◆ Exercise prompt
Would you repeat every line of the data exactly?

◆ Given data
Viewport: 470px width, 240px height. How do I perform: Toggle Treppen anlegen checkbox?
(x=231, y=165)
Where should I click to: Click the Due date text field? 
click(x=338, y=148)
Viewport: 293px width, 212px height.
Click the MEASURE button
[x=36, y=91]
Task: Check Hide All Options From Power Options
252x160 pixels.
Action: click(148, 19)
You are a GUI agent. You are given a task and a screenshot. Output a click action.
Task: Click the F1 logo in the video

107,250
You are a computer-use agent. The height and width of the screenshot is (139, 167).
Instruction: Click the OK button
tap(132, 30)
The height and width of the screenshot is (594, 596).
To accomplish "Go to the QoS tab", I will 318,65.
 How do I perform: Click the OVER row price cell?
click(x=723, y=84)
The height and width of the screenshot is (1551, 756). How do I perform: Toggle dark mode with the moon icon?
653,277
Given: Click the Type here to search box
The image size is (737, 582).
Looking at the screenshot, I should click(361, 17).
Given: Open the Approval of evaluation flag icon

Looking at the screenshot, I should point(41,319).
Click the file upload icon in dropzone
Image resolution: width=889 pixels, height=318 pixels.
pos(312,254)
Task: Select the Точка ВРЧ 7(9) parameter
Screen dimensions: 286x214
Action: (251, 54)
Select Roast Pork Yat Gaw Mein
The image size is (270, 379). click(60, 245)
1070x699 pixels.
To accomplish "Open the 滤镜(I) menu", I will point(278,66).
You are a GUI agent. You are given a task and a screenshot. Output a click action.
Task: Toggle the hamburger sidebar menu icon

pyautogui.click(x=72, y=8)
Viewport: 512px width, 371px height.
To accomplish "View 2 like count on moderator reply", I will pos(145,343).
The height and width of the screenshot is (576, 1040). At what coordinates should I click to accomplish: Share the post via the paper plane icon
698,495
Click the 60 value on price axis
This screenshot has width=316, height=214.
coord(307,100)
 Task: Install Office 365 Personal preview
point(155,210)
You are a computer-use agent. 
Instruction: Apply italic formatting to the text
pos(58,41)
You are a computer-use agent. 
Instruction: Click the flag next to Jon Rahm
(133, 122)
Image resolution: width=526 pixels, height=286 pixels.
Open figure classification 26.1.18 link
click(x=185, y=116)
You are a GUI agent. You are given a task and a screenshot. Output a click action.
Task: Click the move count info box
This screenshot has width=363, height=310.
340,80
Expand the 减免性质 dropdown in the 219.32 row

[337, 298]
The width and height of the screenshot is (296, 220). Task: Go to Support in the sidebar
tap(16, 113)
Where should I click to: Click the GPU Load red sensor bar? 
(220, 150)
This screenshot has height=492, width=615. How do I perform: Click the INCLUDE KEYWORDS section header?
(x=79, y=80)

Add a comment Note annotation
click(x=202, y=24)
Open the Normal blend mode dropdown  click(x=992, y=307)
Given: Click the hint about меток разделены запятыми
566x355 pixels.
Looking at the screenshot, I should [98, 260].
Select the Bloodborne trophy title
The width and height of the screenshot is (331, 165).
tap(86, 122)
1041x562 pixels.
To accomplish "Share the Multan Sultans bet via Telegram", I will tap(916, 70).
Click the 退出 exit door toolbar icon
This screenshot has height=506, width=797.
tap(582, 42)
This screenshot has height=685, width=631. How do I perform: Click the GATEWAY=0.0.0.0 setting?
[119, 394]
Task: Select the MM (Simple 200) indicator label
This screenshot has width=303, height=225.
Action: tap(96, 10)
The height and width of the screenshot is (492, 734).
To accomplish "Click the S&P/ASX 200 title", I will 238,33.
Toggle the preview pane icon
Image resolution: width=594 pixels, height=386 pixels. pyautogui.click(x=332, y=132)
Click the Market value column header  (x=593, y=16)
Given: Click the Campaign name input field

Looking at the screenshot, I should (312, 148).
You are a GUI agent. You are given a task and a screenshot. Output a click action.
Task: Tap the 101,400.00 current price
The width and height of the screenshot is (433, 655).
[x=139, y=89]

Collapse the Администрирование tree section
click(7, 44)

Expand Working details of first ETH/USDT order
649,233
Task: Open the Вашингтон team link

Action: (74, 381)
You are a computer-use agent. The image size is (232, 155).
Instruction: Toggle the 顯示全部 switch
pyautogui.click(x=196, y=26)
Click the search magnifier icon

◆ Written answer
Viewport: 470px width, 240px height. How do I perform: Toggle Treppen anlegen checkbox?
(x=231, y=165)
Where should I click to: Click the Due date text field? 
click(x=338, y=148)
Viewport: 293px width, 212px height.
Click the MEASURE button
[x=36, y=91]
Task: Check Hide All Options From Power Options
252x160 pixels.
Action: click(148, 19)
You are a GUI agent. You are given a task and a screenshot. Output a click action.
Task: Click the F1 logo in the video

107,250
You are a computer-use agent. The height and width of the screenshot is (139, 167).
Instruction: Click the OK button
tap(132, 30)
The height and width of the screenshot is (594, 596).
To accomplish "Go to the QoS tab", I will 318,65.
 How do I perform: Click the OVER row price cell?
click(x=723, y=84)
The height and width of the screenshot is (1551, 756). How do I perform: Toggle dark mode with the moon icon?
653,277
Given: Click the Type here to search box
The image size is (737, 582).
Looking at the screenshot, I should click(361, 17).
Given: Open the Approval of evaluation flag icon

Looking at the screenshot, I should point(41,319).
Click the file upload icon in dropzone
Image resolution: width=889 pixels, height=318 pixels.
pos(312,254)
Task: Select the Точка ВРЧ 7(9) parameter
Screen dimensions: 286x214
Action: (251, 54)
Select Roast Pork Yat Gaw Mein
The image size is (270, 379). click(60, 245)
1070x699 pixels.
To accomplish "Open the 滤镜(I) menu", I will point(278,66).
You are a GUI agent. You are given a task and a screenshot. Output a click action.
Task: Toggle the hamburger sidebar menu icon

pyautogui.click(x=72, y=8)
Viewport: 512px width, 371px height.
To accomplish "View 2 like count on moderator reply", I will pos(145,343).
The height and width of the screenshot is (576, 1040). At what coordinates should I click to accomplish: Share the post via the paper plane icon
698,495
Click the 60 value on price axis
This screenshot has width=316, height=214.
coord(307,100)
 Task: Install Office 365 Personal preview
point(155,210)
You are a computer-use agent. 
Instruction: Apply italic formatting to the text
pos(58,41)
You are a computer-use agent. 
Instruction: Click the flag next to Jon Rahm
(133, 122)
Image resolution: width=526 pixels, height=286 pixels.
Open figure classification 26.1.18 link
click(x=185, y=116)
You are a GUI agent. You are given a task and a screenshot. Output a click action.
Task: Click the move count info box
This screenshot has width=363, height=310.
340,80
Expand the 减免性质 dropdown in the 219.32 row

[337, 298]
The width and height of the screenshot is (296, 220). Task: Go to Support in the sidebar
tap(16, 113)
Where should I click to: Click the GPU Load red sensor bar? 
(220, 150)
This screenshot has height=492, width=615. How do I perform: Click the INCLUDE KEYWORDS section header?
(x=79, y=80)

Add a comment Note annotation
click(x=202, y=24)
Open the Normal blend mode dropdown  click(x=992, y=307)
Given: Click the hint about меток разделены запятыми
566x355 pixels.
Looking at the screenshot, I should [98, 260].
Select the Bloodborne trophy title
The width and height of the screenshot is (331, 165).
tap(86, 122)
1041x562 pixels.
To accomplish "Share the Multan Sultans bet via Telegram", I will tap(916, 70).
Click the 退出 exit door toolbar icon
This screenshot has height=506, width=797.
tap(582, 42)
This screenshot has height=685, width=631. How do I perform: Click the GATEWAY=0.0.0.0 setting?
[119, 394]
Task: Select the MM (Simple 200) indicator label
This screenshot has width=303, height=225.
Action: tap(96, 10)
The height and width of the screenshot is (492, 734).
To accomplish "Click the S&P/ASX 200 title", I will 238,33.
Toggle the preview pane icon
Image resolution: width=594 pixels, height=386 pixels. pyautogui.click(x=332, y=132)
Click the Market value column header  (x=593, y=16)
Given: Click the Campaign name input field

Looking at the screenshot, I should (312, 148).
You are a GUI agent. You are given a task and a screenshot. Output a click action.
Task: Tap the 101,400.00 current price
The width and height of the screenshot is (433, 655).
[x=139, y=89]

Collapse the Администрирование tree section
click(7, 44)

Expand Working details of first ETH/USDT order
649,233
Task: Open the Вашингтон team link

Action: (74, 381)
You are a computer-use agent. The image size is (232, 155).
Instruction: Toggle the 顯示全部 switch
pyautogui.click(x=196, y=26)
Click the search magnifier icon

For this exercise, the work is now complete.